A dirty word?
Which product did the feisty Spice Girls refuse to endorse at the height of their fame? Sanitary pads. They championed "girl power", but like their sisters across the world, they'd been socialised to regard menstruation as embarrassing and even shameful.
You're an emancipated woman, right? None of this dainty petunia, woman's-place stuff for you. So why do you cringe when you take that pack of tampons out of the supermarket trolley and expose it at the pay point?
By doing so you're announcing to the world that you menstruate, or could even be menstruating in your fellow
shoppers' midst, right? And that's... What? Embarrassing? Offensive? Funny how we don't suffer similar mortification when we buy a pack of toilet rolls. Everyone knows what they're for, too.
But we've been socialised to regard those four to six tablespoons of blood that slip out of our wombs along with mucus every 28 days as something to be dealt with as discreetly as possible.
Is it only us?
Can you imagine men responding to a natural bodily function in this absurd manner? As UK stand-up comic Ben Elton pointed out on stage some years back, if men menstruated they'd boast about the volume of their menstrual flow, as in "Whoa! Only super-plus for me!"

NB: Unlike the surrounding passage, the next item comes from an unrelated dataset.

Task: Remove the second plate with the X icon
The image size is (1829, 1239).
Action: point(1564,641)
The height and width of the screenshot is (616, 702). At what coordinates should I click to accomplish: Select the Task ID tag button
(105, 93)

A decade ago, the US Women's Tennis Association (WTA) turned down a three-year, $10 million sponsorship from Tambrands, makers of Tampax tampons. At the time, WTA president Martina Navratilova said local sponsors would have withdrawn their support and comedians would have turned the "Tampax Tour" into a laughing stock.
Former professional basketball player Mariah Burton Nelson was outraged. "Tennis and its brave leaders have helped emancipate women from sexist stereotypes about money, muscle, sweat and sex," she wrote in a Newsday article at the time. "Tampons are an essential element in the radical transformation of women through sports... Tambrands and tennis are a perfect match. But rather than acknowledge that women have been menstruating for oh, about four million years now, and that there's nothing shameful about that fact, the WTA refused to associate itself with Tampax.
"What's the WTA really afraid of? Offending men?" Nelson asked. "It still matters too much what men say about women's bodies. I wish that [the WTA] had proceeded as if women were proud and free and unencumbered by male prejudice and control."
However...
Today, in the same country, male impotence drugs Viagra, Levitra and Cialis sponsor some of the country's biggest male sports events Major League Baseball, the National Football League and the PGA Tour, respectively. And no one makes Floppy Dick League jokes.
Former Chicago Bears coach Mike Ditka happily agreed
to be a spokesman for Levitra, yet, in 1997 when Johnson
& Johnson went in search of a celebrity spokesperson for
its menstrual pad Stayfree, no one wanted to be identified
with it, least of all the Spice Girls.
Why are men happy to be associated with a drug for a disorder, and a potentially embarrassing one at that, but women don't want to be linked to something that's perfectly normal – and a sign of fertility, good health and youth?
Could it be that we've bought into all those messages about it being something to hide, something to be embarrassed about because, well, because it's yucky and smelly and it has to do with that naughty, unmentionable "down there"?
Who taught us?
Where do we get those messages? From the way our mothers behaved (mine hid her tampons in the bathroom cabinet
and locked the door when she had to change one), from the way we were separated from the boys to watch the menstruation film or get the talk from the sanitary protection company reps, and from the adverts that promise to protect us from anyone ever knowing that we menstruate.
Many of the adverts zero in on women's fear of exposure,
promoting a culture of concealment. They reinforce the notion that the ultimate humiliation would be an
indication that a woman is menstruating.
If we're desperate to conceal our periods and their paraphernalia, we're fair game for ever-smaller, slimmer products in handy carriers we can hide in our hands and pockets. If our biggest fear is leakage, we'll double up on protection and wear pantyliners on days we have only a remote chance of getting our period, and if we believe we give off a terrible odour when we're menstruating (doctors are adamant we don't), we'll want to snap up products that promise to keep us cleaner and fresher in our "intimate area", such as wipes and deodorised pads.
In recent years, marketers have started punting pantyliners as an everyday item, and these slim pads are now the fastest-growing sub-category of the feminine hygiene market. "Using a pantyliner should be seen in the same light as applying a deodorant," says Accantia, a major player in South Africa's sanitary protection industry. "It ensures higher levels of comfort
and freshness we don't have to do it, but we feel better for it."
A 1987 Tampax advert, published in South African magazines, spread the word that periods ought to be kept secret, even from girlfriends. "When you're having a period, you don't want your friends to know about it. To save you asking one of your friends if you can try some of her tampons, we'll send you a free pack. And when we write back, we promise not to say Tampax on the envelope. We know how to keep a secret."